**THE PROBLEM:** Write out the records below again, putting "Download" wherever "Export" appears and leaving everything else unchanged.

++++ MATERIALS PROVIDED ++++

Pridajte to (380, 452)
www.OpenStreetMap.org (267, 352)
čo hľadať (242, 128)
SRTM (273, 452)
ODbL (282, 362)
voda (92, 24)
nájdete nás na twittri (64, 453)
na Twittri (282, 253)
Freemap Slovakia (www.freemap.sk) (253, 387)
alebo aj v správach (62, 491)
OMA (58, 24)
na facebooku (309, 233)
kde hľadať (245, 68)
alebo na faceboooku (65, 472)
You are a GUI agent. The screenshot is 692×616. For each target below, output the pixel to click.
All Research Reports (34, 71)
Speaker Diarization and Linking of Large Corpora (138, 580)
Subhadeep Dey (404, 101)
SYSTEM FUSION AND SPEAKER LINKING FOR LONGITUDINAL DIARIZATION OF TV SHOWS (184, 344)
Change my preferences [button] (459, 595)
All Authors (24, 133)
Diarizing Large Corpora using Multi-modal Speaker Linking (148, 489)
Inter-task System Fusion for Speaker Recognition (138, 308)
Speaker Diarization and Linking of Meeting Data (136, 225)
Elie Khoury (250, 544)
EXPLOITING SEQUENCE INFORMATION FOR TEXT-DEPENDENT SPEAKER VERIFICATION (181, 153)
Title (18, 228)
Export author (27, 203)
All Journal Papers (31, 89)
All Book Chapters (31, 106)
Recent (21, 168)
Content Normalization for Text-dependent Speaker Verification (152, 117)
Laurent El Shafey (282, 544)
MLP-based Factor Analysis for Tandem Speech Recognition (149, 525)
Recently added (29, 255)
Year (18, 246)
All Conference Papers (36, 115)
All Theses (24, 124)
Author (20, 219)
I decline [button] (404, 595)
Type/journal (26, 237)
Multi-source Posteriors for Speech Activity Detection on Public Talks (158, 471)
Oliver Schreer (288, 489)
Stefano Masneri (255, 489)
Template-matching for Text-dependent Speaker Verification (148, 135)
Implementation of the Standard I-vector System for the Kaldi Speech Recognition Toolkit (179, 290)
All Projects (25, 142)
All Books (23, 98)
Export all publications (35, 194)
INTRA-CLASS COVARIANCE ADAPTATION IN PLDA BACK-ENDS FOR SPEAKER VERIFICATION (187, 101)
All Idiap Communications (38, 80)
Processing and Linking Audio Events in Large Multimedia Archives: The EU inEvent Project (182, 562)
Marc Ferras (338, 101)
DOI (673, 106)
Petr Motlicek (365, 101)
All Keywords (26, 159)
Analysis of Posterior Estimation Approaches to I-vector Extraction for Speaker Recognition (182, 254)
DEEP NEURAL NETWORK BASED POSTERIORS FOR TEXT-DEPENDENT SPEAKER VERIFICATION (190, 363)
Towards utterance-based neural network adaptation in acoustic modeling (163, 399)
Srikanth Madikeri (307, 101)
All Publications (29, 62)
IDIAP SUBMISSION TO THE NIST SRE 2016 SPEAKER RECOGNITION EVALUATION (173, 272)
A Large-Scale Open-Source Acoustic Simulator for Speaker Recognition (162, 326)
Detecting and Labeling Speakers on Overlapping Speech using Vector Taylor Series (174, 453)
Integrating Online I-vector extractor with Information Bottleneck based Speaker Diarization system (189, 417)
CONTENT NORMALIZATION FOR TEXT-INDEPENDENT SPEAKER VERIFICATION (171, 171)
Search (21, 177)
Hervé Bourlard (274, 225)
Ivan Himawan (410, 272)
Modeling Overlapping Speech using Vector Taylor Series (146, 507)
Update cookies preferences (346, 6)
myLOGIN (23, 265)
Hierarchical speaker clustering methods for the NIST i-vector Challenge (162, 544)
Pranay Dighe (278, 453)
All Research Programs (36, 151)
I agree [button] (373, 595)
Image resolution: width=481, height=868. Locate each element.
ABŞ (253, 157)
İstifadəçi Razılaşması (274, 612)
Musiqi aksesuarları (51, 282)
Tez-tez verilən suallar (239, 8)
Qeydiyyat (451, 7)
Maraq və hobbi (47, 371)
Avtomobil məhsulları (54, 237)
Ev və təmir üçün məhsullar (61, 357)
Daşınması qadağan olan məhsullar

++++

**RESPONSE TO THE TASK:**
Pridajte to (380, 452)
www.OpenStreetMap.org (267, 352)
čo hľadať (242, 128)
SRTM (273, 452)
ODbL (282, 362)
voda (92, 24)
nájdete nás na twittri (64, 453)
na Twittri (282, 253)
Freemap Slovakia (www.freemap.sk) (253, 387)
alebo aj v správach (62, 491)
OMA (58, 24)
na facebooku (309, 233)
kde hľadať (245, 68)
alebo na faceboooku (65, 472)
You are a GUI agent. The screenshot is 692×616. For each target below, output the pixel to click.
All Research Reports (34, 71)
Speaker Diarization and Linking of Large Corpora (138, 580)
Subhadeep Dey (404, 101)
SYSTEM FUSION AND SPEAKER LINKING FOR LONGITUDINAL DIARIZATION OF TV SHOWS (184, 344)
Change my preferences [button] (459, 595)
All Authors (24, 133)
Diarizing Large Corpora using Multi-modal Speaker Linking (148, 489)
Inter-task System Fusion for Speaker Recognition (138, 308)
Speaker Diarization and Linking of Meeting Data (136, 225)
Elie Khoury (250, 544)
EXPLOITING SEQUENCE INFORMATION FOR TEXT-DEPENDENT SPEAKER VERIFICATION (181, 153)
Title (18, 228)
Download author (27, 203)
All Journal Papers (31, 89)
All Book Chapters (31, 106)
Recent (21, 168)
Content Normalization for Text-dependent Speaker Verification (152, 117)
Laurent El Shafey (282, 544)
MLP-based Factor Analysis for Tandem Speech Recognition (149, 525)
Recently added (29, 255)
Year (18, 246)
All Conference Papers (36, 115)
All Theses (24, 124)
Author (20, 219)
I decline [button] (404, 595)
Type/journal (26, 237)
Multi-source Posteriors for Speech Activity Detection on Public Talks (158, 471)
Oliver Schreer (288, 489)
Stefano Masneri (255, 489)
Template-matching for Text-dependent Speaker Verification (148, 135)
Implementation of the Standard I-vector System for the Kaldi Speech Recognition Toolkit (179, 290)
All Projects (25, 142)
All Books (23, 98)
Download all publications (35, 194)
INTRA-CLASS COVARIANCE ADAPTATION IN PLDA BACK-ENDS FOR SPEAKER VERIFICATION (187, 101)
All Idiap Communications (38, 80)
Processing and Linking Audio Events in Large Multimedia Archives: The EU inEvent Project (182, 562)
Marc Ferras (338, 101)
DOI (673, 106)
Petr Motlicek (365, 101)
All Keywords (26, 159)
Analysis of Posterior Estimation Approaches to I-vector Extraction for Speaker Recognition (182, 254)
DEEP NEURAL NETWORK BASED POSTERIORS FOR TEXT-DEPENDENT SPEAKER VERIFICATION (190, 363)
Towards utterance-based neural network adaptation in acoustic modeling (163, 399)
Srikanth Madikeri (307, 101)
All Publications (29, 62)
IDIAP SUBMISSION TO THE NIST SRE 2016 SPEAKER RECOGNITION EVALUATION (173, 272)
A Large-Scale Open-Source Acoustic Simulator for Speaker Recognition (162, 326)
Detecting and Labeling Speakers on Overlapping Speech using Vector Taylor Series (174, 453)
Integrating Online I-vector extractor with Information Bottleneck based Speaker Diarization system (189, 417)
CONTENT NORMALIZATION FOR TEXT-INDEPENDENT SPEAKER VERIFICATION (171, 171)
Search (21, 177)
Hervé Bourlard (274, 225)
Ivan Himawan (410, 272)
Modeling Overlapping Speech using Vector Taylor Series (146, 507)
Update cookies preferences (346, 6)
myLOGIN (23, 265)
Hierarchical speaker clustering methods for the NIST i-vector Challenge (162, 544)
Pranay Dighe (278, 453)
All Research Programs (36, 151)
I agree [button] (373, 595)
Image resolution: width=481, height=868. Locate each element.
ABŞ (253, 157)
İstifadəçi Razılaşması (274, 612)
Musiqi aksesuarları (51, 282)
Tez-tez verilən suallar (239, 8)
Qeydiyyat (451, 7)
Maraq və hobbi (47, 371)
Avtomobil məhsulları (54, 237)
Ev və təmir üçün məhsullar (61, 357)
Daşınması qadağan olan məhsullar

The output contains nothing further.